China -- North Korea's only major ally and trading partner -- is seen as critical in efforts to get North Korea to dismantle its nuclear weapons and ballistic missile programs.
North Korean leader Kim Jong-un has had three meetings with Chinese President Xi Jinping in recent months to apparently coordinate their strategies for denuclearization negotiations between Washington and Pyongyang.
The North Korean statement came in response to Pompeo's visit to Pyongyang this weekend, during which he sought to flesh out last month's summit agreement between U.S. President Donald Trump and Kim.
At the summit, Kim committed to work toward the "complete" denuclearization of the Korean Peninsula in exchange for security guarantees from the U.S.
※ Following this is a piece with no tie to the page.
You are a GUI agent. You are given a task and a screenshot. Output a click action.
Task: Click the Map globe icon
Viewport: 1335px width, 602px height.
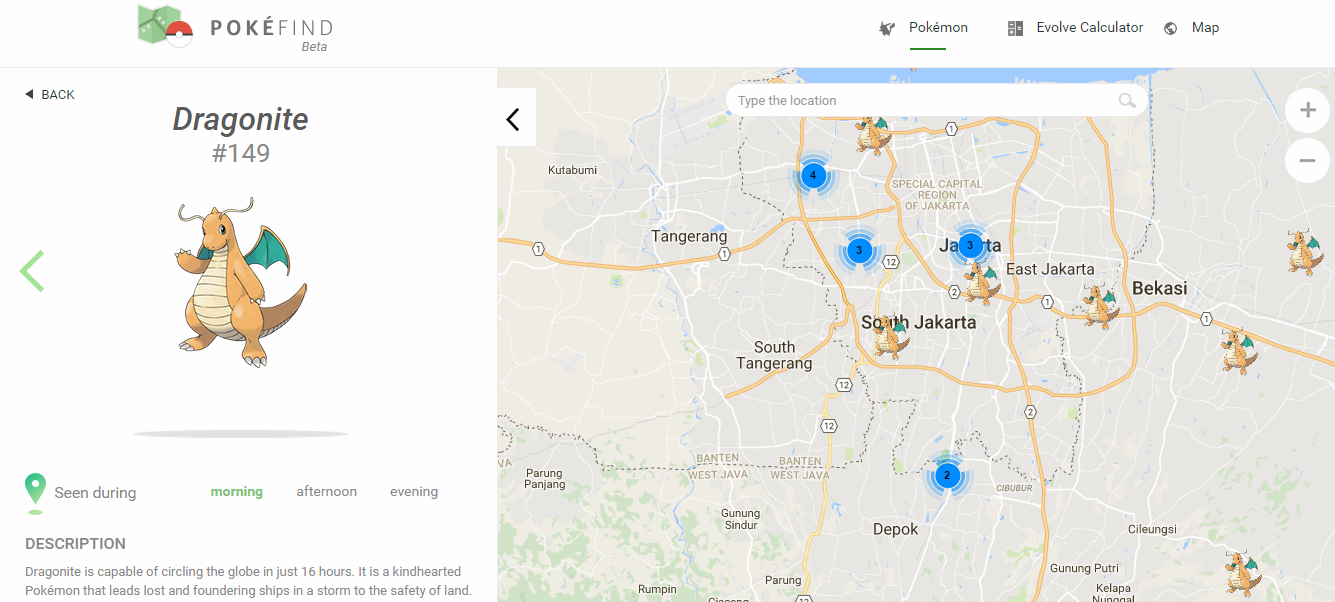(x=1169, y=28)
"If I were President Trump, I would not let China use North Korea to back me off of the trade dispute," Graham said. "We've got more bullets than they do when it comes to trade. We buy US$500 billion worth of goods from the Chinese. They buy $100 billion from us. They cheat, and President Trump wants to change the economic relationship with China."
In a veiled threat to the North Koreans, he added: "And to our North Korean friends -- can't say the word 'friend' yet -- you asked Pompeo, did he sleep well? If you knew what I knew about what we could do to the leadership of North Korea, you wouldn't sleep very well."